Train de mesures : exécution des sanctions

La commission a procédé aux auditions relatives à l’objet 22.071 (« Code pénal et droit pénal des mineurs. Modification »). Dans son message du 2 novembre 2022, le Conseil fédéral propose au Parlement des mesures visant à améliorer la sécurité de l’exécution des peines et des mesures. Les congés non accompagnés ne seront plus autorisés pour les délinquantes et les délinquants internés en milieu fermé. Par ailleurs, l’autorité pénale de jugement pourra prononcer un internement à l’encontre de jeunes condamnés pour assassinat, directement à la fin de l’exécution de la sanction prévue par le droit pénal des mineurs, s’il existe un sérieux risque de récidive. Lors d’une prochaine séance, la commission mènera le débat d’entrée en matière.

Autres objets

  • La commission propose, sans opposition, d’adopter la motion de Quattro 22.3334 n (« Mettre en place de centres d'aide d'urgence pour les victimes de violences») et la motion Funiciello 22.3333 (« Mettre en place de centres d'aide d'urgence pour les victimes de violences »).
  • La commission s’est prononcée, à l’unanimité, pour la ratification du traité d’entraide judiciaire en matière pénale entre la Suisse et le Kosovo (22.056 n).
  • Dans son message du 10 juin 2022, le Conseil fédéral a soumis au Parlement un projet de révision du code civil visant à faciliter la transmission d'entreprises par succession (22.049 é).

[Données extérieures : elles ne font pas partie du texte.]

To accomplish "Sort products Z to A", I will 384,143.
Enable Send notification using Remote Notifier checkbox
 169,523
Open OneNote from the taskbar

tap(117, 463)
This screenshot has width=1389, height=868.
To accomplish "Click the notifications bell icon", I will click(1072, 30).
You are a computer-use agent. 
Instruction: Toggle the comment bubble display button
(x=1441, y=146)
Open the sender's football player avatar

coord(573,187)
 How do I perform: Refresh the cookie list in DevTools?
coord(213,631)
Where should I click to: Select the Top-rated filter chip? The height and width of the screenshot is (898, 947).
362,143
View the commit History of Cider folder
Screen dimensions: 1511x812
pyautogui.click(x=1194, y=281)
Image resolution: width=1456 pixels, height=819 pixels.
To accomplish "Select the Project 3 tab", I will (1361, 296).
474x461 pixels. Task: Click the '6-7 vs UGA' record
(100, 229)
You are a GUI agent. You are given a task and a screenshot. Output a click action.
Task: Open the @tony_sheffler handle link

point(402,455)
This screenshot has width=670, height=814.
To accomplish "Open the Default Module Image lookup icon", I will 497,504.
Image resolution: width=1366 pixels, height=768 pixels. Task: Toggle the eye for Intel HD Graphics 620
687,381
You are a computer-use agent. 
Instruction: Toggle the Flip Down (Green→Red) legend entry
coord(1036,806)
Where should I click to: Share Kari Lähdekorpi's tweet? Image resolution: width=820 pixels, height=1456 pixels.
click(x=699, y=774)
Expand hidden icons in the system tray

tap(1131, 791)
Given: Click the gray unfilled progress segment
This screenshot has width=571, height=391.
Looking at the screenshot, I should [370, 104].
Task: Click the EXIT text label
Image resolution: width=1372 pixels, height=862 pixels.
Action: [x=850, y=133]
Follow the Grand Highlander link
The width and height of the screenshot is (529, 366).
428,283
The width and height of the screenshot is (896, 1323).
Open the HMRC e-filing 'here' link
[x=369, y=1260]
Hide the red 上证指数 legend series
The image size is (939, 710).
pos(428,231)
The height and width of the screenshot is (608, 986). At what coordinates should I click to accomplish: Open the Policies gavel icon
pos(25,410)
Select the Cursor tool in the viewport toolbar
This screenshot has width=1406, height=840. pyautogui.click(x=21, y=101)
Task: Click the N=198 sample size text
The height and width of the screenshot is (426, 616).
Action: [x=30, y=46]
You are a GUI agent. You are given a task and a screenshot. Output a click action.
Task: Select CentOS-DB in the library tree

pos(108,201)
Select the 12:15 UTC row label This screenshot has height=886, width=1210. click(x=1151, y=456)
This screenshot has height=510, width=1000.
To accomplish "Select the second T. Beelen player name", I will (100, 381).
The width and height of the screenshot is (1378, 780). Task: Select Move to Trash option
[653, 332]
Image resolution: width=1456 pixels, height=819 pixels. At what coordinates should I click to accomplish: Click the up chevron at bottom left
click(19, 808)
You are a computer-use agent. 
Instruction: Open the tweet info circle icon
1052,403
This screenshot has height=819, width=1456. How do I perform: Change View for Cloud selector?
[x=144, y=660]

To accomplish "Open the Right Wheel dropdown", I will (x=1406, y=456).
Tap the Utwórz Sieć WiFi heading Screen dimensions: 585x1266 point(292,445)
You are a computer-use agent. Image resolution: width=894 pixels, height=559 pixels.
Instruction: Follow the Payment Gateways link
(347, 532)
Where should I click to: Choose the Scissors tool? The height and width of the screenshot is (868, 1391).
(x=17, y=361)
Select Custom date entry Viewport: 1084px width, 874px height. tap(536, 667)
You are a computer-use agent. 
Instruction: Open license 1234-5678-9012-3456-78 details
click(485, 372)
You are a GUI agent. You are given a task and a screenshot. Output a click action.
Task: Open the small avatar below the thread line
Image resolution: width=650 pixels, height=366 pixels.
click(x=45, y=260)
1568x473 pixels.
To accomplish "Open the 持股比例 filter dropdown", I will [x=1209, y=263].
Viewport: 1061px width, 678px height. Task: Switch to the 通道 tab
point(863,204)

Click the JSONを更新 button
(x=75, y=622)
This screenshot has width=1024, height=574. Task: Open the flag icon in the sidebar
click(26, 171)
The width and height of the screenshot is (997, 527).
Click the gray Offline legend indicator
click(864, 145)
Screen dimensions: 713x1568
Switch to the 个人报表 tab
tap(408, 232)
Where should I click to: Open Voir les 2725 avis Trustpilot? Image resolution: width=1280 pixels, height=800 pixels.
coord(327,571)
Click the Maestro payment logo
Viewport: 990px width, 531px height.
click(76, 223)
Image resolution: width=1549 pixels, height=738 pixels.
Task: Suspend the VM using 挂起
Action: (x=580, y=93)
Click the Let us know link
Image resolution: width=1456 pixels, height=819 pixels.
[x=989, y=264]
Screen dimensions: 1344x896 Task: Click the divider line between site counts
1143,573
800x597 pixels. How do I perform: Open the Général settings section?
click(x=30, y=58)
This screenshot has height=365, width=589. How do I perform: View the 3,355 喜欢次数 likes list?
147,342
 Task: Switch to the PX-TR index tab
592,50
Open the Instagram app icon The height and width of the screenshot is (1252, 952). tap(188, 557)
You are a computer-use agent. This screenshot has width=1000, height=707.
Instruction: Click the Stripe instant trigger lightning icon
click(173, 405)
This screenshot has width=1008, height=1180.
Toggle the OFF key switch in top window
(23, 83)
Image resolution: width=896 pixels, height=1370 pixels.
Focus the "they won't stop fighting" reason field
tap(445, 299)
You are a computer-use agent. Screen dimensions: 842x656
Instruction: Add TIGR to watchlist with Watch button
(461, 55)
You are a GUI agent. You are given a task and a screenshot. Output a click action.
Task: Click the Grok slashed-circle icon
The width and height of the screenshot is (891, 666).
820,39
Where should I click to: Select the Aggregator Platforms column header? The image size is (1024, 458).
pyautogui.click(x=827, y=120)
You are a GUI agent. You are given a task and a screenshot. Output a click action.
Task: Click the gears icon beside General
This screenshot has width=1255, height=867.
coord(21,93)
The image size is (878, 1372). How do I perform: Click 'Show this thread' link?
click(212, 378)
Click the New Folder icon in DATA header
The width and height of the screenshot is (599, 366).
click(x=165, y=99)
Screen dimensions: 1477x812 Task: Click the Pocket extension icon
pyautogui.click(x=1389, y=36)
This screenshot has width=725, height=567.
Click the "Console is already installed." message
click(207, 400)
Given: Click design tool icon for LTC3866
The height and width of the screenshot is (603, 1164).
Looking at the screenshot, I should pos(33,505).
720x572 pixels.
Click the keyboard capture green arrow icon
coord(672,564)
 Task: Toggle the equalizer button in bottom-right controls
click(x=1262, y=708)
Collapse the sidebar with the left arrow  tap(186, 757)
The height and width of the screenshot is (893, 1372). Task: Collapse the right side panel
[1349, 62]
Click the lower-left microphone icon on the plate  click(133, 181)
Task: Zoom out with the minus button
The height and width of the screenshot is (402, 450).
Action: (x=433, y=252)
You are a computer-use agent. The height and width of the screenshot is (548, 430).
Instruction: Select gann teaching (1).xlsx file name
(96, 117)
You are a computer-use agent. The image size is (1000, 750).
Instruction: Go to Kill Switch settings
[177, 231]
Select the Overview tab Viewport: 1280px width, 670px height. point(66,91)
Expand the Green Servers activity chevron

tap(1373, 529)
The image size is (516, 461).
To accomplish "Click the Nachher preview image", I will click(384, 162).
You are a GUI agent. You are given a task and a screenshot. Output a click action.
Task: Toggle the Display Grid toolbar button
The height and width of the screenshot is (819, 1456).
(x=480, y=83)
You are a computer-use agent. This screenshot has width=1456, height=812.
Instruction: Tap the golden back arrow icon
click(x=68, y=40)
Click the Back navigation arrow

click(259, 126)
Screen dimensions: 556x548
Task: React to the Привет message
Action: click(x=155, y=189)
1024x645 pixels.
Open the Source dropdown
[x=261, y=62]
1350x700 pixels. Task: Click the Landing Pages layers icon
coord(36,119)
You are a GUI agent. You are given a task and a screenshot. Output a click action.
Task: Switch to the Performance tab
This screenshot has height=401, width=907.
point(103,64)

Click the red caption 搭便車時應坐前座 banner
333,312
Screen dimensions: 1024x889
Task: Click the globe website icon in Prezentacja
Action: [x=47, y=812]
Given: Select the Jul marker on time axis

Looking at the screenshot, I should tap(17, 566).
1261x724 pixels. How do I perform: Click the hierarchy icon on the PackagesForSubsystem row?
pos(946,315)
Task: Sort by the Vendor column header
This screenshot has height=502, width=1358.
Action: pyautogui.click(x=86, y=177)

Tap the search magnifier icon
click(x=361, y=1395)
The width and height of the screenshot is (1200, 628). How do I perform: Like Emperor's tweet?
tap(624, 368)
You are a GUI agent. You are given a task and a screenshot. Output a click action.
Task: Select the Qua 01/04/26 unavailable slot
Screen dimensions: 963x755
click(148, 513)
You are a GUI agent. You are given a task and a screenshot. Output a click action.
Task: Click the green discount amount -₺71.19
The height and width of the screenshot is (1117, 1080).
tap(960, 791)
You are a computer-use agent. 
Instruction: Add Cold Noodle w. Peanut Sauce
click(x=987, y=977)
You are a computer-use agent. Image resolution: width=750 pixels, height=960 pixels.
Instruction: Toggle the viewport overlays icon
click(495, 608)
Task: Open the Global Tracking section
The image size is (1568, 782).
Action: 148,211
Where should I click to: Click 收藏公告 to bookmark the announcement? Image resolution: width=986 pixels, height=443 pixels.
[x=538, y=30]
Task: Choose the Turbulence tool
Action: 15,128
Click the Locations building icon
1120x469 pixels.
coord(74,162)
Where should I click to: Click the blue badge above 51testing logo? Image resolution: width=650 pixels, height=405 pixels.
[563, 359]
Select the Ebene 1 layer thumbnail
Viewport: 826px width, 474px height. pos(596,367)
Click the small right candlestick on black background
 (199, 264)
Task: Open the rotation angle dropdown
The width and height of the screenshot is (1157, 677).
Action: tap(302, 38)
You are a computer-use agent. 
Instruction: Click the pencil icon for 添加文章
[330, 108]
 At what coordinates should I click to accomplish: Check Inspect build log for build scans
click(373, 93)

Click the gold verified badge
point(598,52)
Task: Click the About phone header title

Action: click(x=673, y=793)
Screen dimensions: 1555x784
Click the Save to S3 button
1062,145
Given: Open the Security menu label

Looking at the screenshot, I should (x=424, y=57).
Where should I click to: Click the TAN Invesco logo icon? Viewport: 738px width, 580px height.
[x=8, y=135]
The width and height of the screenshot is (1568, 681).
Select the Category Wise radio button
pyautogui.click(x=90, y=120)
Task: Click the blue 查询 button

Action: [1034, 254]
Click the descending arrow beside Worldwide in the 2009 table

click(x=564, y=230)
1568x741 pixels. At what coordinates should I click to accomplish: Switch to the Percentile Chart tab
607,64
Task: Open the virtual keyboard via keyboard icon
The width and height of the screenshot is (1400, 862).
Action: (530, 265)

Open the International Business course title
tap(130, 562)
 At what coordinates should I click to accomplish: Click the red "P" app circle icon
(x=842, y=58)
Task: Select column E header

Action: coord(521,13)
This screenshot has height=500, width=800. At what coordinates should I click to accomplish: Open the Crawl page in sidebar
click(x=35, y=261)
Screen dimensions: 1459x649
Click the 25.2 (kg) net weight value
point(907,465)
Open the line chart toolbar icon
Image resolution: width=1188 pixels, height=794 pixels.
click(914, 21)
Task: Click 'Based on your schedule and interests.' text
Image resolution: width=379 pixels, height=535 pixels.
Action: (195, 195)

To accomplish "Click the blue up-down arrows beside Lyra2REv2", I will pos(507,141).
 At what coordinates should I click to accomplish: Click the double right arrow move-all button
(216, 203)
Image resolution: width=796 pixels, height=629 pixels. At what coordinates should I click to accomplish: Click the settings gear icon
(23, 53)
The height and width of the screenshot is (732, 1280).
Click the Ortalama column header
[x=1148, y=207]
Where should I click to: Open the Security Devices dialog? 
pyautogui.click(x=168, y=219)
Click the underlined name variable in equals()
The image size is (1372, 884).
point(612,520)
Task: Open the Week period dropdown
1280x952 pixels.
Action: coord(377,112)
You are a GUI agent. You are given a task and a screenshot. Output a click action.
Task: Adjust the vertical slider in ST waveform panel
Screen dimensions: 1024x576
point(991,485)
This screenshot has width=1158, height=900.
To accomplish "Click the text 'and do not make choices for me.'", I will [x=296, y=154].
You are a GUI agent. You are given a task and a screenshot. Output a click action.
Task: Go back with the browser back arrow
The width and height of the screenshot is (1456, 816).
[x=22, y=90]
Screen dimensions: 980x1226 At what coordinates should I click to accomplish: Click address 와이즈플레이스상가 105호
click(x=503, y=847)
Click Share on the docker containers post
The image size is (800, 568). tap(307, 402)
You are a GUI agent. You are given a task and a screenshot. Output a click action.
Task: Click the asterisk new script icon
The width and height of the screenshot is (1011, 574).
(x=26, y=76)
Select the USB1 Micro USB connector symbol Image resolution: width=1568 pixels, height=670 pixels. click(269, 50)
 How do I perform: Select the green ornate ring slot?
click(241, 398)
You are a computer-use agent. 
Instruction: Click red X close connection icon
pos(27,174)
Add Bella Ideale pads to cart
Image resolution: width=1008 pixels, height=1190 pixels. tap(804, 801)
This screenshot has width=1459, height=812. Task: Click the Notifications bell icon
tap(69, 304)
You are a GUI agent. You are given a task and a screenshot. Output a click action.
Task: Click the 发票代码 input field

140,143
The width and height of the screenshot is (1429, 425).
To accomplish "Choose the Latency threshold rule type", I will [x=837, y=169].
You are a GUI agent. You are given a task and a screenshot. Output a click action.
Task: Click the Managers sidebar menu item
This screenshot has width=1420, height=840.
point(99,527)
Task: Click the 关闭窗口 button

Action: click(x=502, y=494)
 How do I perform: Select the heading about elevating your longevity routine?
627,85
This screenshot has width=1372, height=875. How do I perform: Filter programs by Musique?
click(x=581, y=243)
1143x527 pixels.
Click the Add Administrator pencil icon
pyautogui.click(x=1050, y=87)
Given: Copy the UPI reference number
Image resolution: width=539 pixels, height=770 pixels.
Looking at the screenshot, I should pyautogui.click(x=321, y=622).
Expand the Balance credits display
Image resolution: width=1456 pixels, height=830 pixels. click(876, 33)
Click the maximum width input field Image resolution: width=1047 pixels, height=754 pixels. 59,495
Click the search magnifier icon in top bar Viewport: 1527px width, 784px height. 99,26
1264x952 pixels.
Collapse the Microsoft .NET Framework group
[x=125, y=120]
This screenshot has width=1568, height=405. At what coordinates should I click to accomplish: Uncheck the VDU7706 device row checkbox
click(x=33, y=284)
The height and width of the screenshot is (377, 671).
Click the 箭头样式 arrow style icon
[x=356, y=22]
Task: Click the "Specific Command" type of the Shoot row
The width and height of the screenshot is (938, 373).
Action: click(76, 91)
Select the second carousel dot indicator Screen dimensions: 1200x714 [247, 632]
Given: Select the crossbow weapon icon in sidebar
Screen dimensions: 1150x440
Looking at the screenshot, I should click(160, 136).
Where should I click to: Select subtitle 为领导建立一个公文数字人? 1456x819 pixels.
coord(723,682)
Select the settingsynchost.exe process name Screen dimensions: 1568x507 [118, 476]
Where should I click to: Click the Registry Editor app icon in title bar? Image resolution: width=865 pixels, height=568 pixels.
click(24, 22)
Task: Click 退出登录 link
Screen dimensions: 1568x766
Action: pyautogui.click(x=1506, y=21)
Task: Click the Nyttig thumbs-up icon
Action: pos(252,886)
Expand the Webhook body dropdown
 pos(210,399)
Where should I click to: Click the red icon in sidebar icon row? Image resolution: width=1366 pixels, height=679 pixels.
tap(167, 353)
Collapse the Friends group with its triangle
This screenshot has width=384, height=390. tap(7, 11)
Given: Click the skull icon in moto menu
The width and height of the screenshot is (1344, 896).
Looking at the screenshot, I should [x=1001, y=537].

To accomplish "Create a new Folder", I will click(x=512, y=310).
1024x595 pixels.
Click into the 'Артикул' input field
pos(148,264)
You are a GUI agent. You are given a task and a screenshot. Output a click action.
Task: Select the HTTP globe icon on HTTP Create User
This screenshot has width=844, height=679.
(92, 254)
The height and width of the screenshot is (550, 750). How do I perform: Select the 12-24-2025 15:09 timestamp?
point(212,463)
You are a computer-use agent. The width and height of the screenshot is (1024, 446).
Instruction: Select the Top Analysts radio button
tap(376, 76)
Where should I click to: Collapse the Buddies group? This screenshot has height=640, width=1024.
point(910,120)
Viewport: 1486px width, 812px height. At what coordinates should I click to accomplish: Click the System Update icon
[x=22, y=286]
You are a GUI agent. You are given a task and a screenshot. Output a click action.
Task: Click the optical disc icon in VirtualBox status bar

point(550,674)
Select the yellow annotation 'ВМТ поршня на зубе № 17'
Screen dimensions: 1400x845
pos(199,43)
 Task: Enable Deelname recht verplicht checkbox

À sa séance du 4 novembre 2022, la commission était entrée en matière sur le projet et avait soumis un certain nombre de mandats à l’administration. Elle a ainsi pu en prendre connaissance et a demandé à l’administration de retravailler certaines questions. Elle continuera avec la discussion par article lors d’une prochaine séance.
  • Suite aux décisions du Conseil national lors de la session d’hiver 2022, la commission a continué l’élimination des divergences concernant la révision du code de procédure civile (20.026 é).
  • La commission propose, sans opposition, de rejeter la motion 22.3004 de sa commission-sœur («Tenue des comptes. Faciliter la numérisation »).

La commission a siégé à Berne les 26 et 27 janvier 2023, sous la présidence du conseiller aux Etats Carlo Sommaruga (PS, GE).